Off-Balance Sheet Arrangements

As of June 30, 2011, we did not have any relationships with unconsolidated entities or financial partners, such as entities often referred to as structured finance or special purpose entities, that had been established for the purpose of facilitating off-balance sheet arrangements or other contractually narrow or limited purposes. As such, we are not materially exposed to any financing, liquidity, market or credit risk that could arise if we had engaged in such relationships.

Item 4T. Controls and Procedures.

As of June 30, 2011, we carried out the evaluation of the effectiveness of our disclosure controls and procedures required by Rule 13a-15(e) under the Exchange Act under the supervision and with the participation of our management, including our Chief Executive Officer and Chief Financial Officer.
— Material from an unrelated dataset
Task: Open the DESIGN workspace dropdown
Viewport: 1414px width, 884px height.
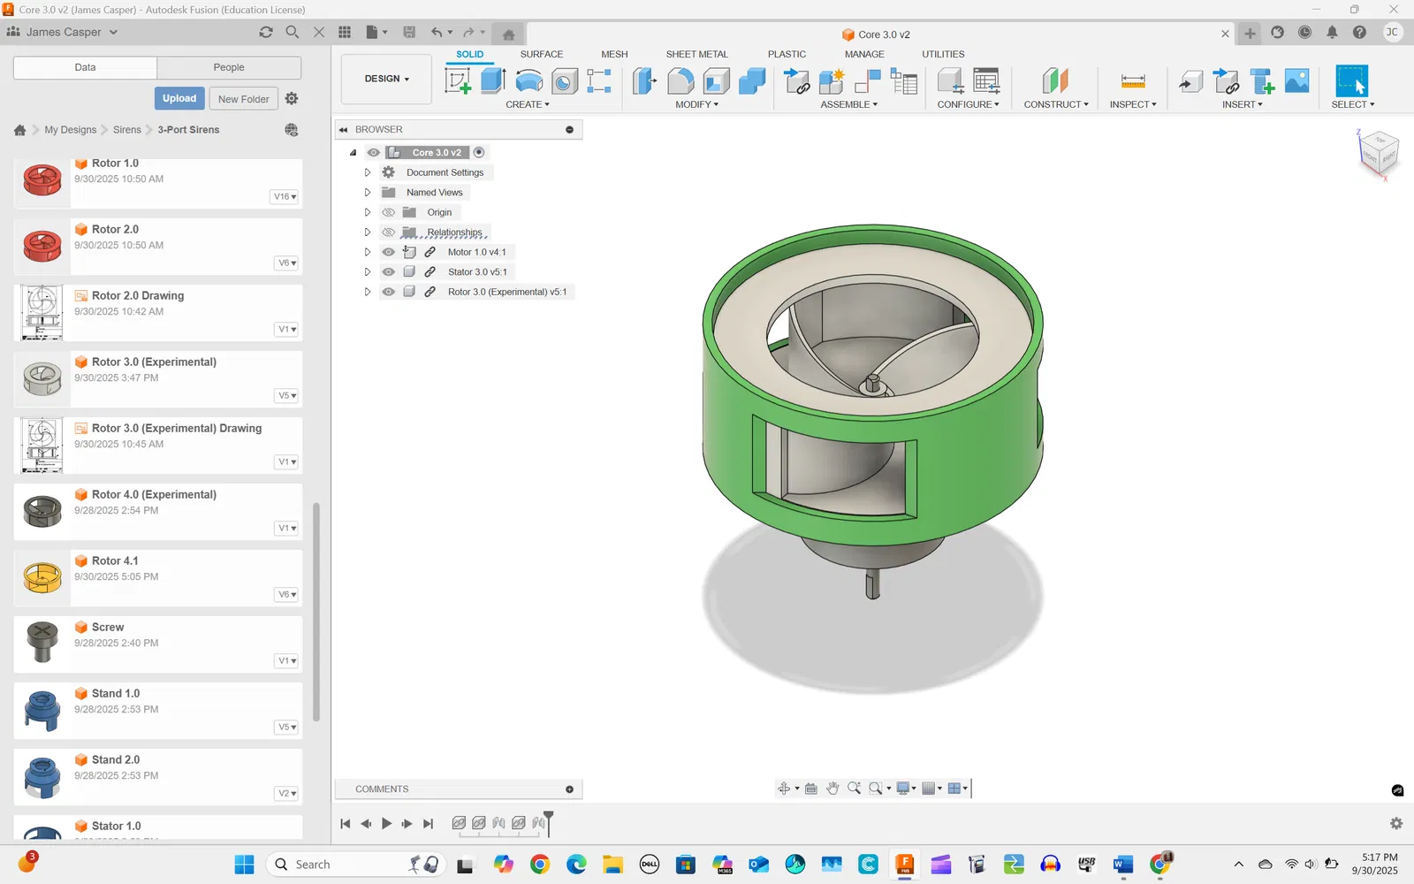Action: pyautogui.click(x=386, y=79)
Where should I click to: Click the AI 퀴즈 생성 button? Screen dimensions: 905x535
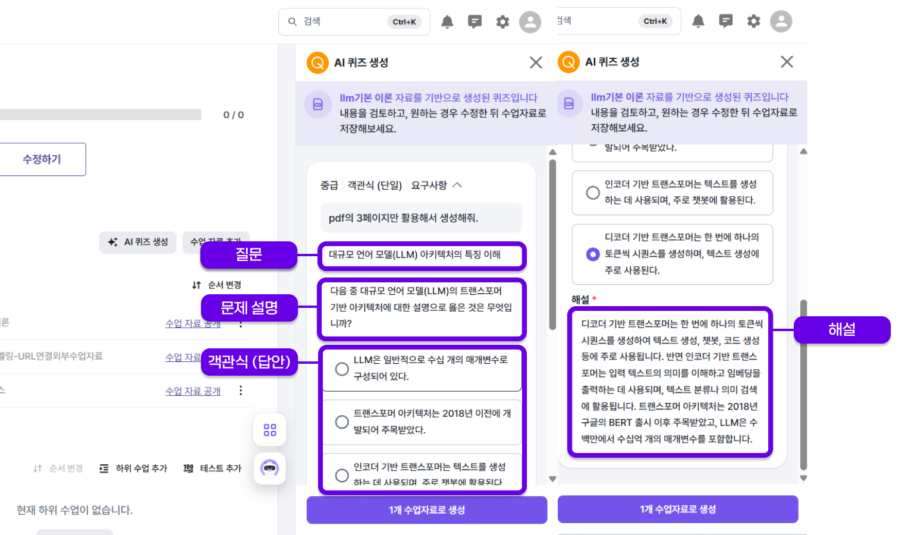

Based upon that evaluation, our Chief Executive Officer and Chief Financial Officer concluded that, as of June 30, 2011, our disclosure controls and procedures were not effective to provide reasonable assurance that information we are required to disclose in reports that we file or submit under the Exchange Act is: (i) recorded, processed, summarized and reported within the time periods specified in the Securities and Exchange Commission’s rules and forms, and (ii) accumulated and communicated to our management, including our Chief Executive Officer and Chief Financial Officer, as appropriate to allow timely decisions regarding required disclosure.

There has been no change in our internal control over financial reporting identified in connection with this evaluation that occurred during our fiscal quarter ended June 30, 2011 that has materially affected, or is reasonably likely to materially affect, our internal control over financial reporting.

PART II – OTHER INFORMATION

Item 1. Legal Proceedings.

In September 2008, we entered into an Arbitration Agreement with Steven Rash, our former Chief Executive Officer, in connection with his agreement to resign as our Chief Executive Officer. We agreed to arbitrate Mr. Rash’s claims for wages of $36,031 and other compensation due, breach of contracts or covenants, and benefits, and our claims for embezzlement, fraud and breach of contract by Mr. Rash. Arbitration has not been initiated by either party.

In March 2009, McLennon Law Corporation filed a lawsuit against us in the Superior Court of the State of California in and for the County of San Francisco for breach of contract for accrued but unpaid attorney fees and accrued interest thereon. In July 2010, a judgment was entered against us for a total of $148,683 for unpaid attorney fees and interest. We do not intend to appeal the court’s ruling.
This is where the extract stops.